L'ascension fulgurante commence lorsqu'un génie de l'informatique, Mike Lazaridis (Jay Baruchel) rencontre un businessman sans scrupules, ruiné et décidé à se refaire, Jim Balsillie (Glenn Howerton).
Avec son large clavier permettant d'envoyer facilement des courriels, en tapant avec deux pouces, Blackberry fait un tabac chez de nombreux chefs d'entreprises, célébrités mais aussi hommes politiques. L'ancien président américain Barack Obama, avait même tenu à conserver le sien à la Maison Blanche après son élection en 2008.
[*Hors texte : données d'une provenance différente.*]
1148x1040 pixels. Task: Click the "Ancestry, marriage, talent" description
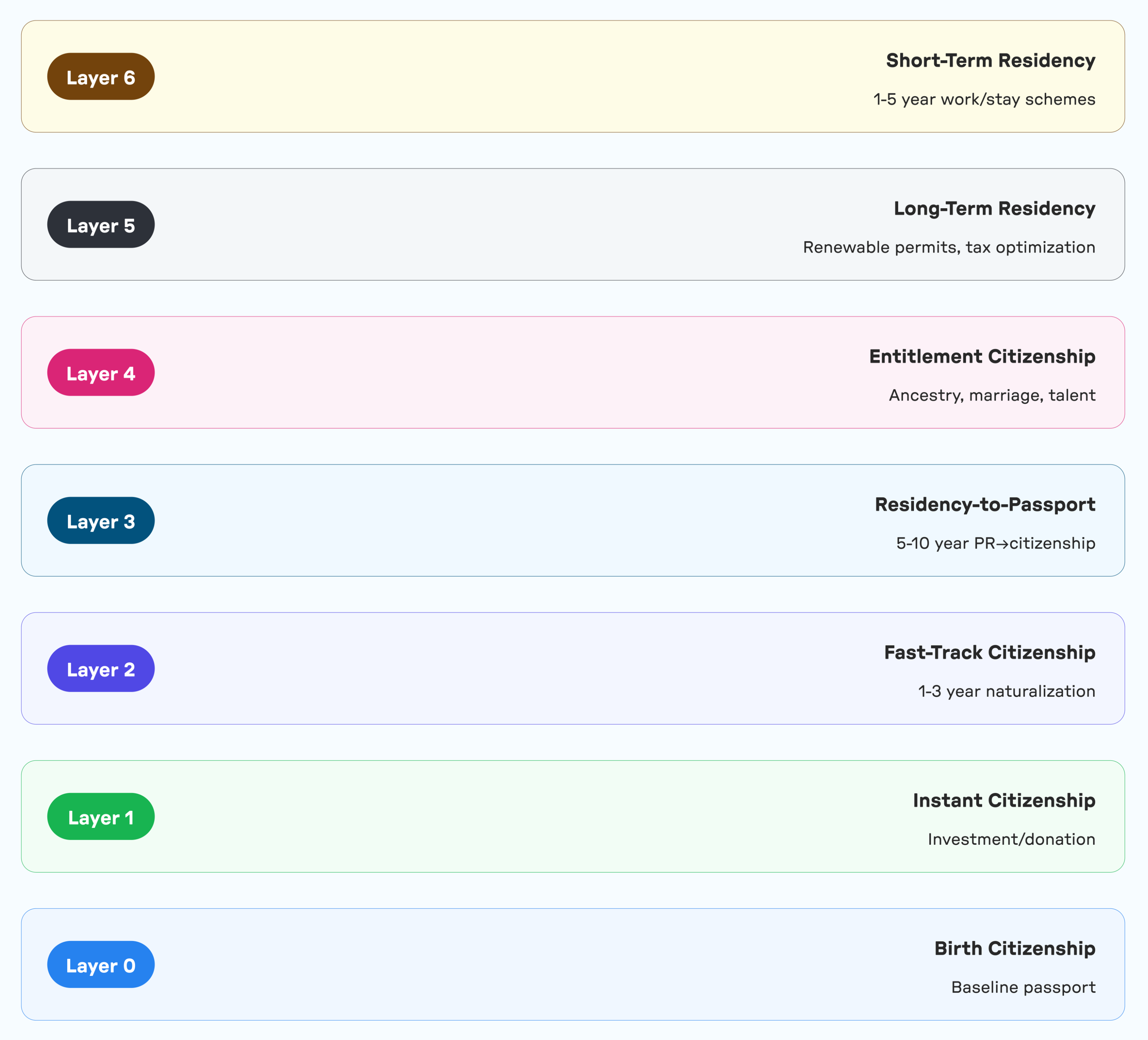[992, 395]
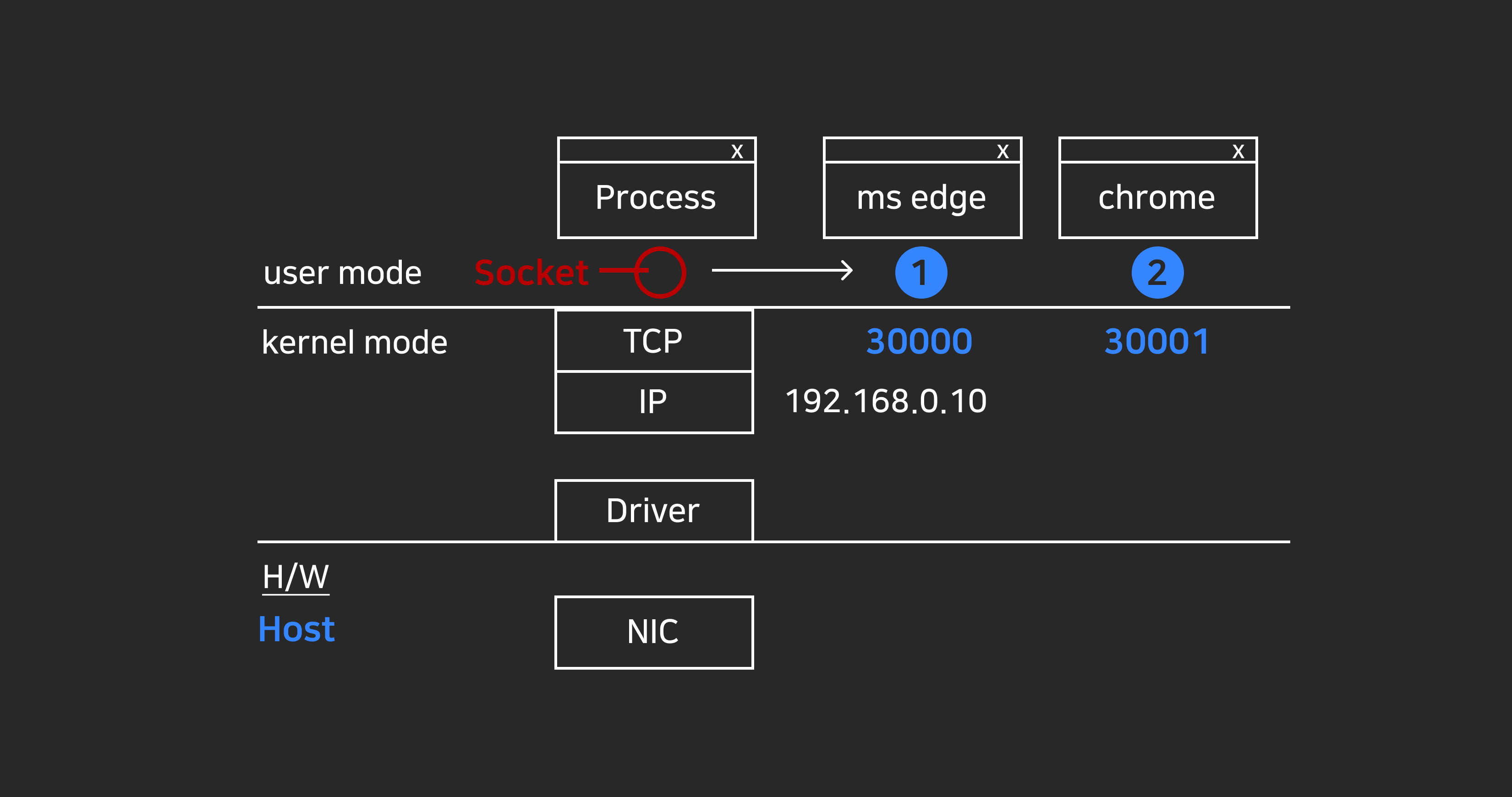Click the x on the Process window

737,152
Derrière le succès commercial, le film montre aussi le conflit entre une culture potache et cool des débuts, et l'exigence de rentabilité qui vient la corrompre. Peu à peu, s'installe un environnement de travail toxique et sans pitié, dans un univers ultra-machiste, dont les femmes sont quasiment absentes.
C'est "un monde que je connais très bien, il y une culture de vestiaire de garçons, de compétition masculine, que je connais très bien pour avoir grandi dans les années 1990", a expliqué le réalisateur.
La chute sera aussi fulgurante que le succès, avec notamment la sortie en 2007 de l'iPhone d'Apple et son écran tactile qui ringardise immédiatement le Blackberry.
Comme le résume cruellement l'un des personnages du film, Blackberry passe de l'appareil que tout le monde veut avoir, à celui que tout le monde a possédé avant d'acheter un iPhone.
Tout le monde ? Sauf quelques réfractaires, comme l'acteur Glenn Howerton, qui a confié à Berlin n'avoir "jamais voulu de Blackberry pour la raison qui justement faisait que tout le monde en avait un : être joignable à tout moment pour communiquer".
"Je voulais juste qu'on me laisse tranquille la plupart du temps! Voir ce maudit truc biper tout le temps, c'était un vrai cauchemar !", a-t-il lancé. "Pour moi il n'y avait rien de cool dans le Blackberry".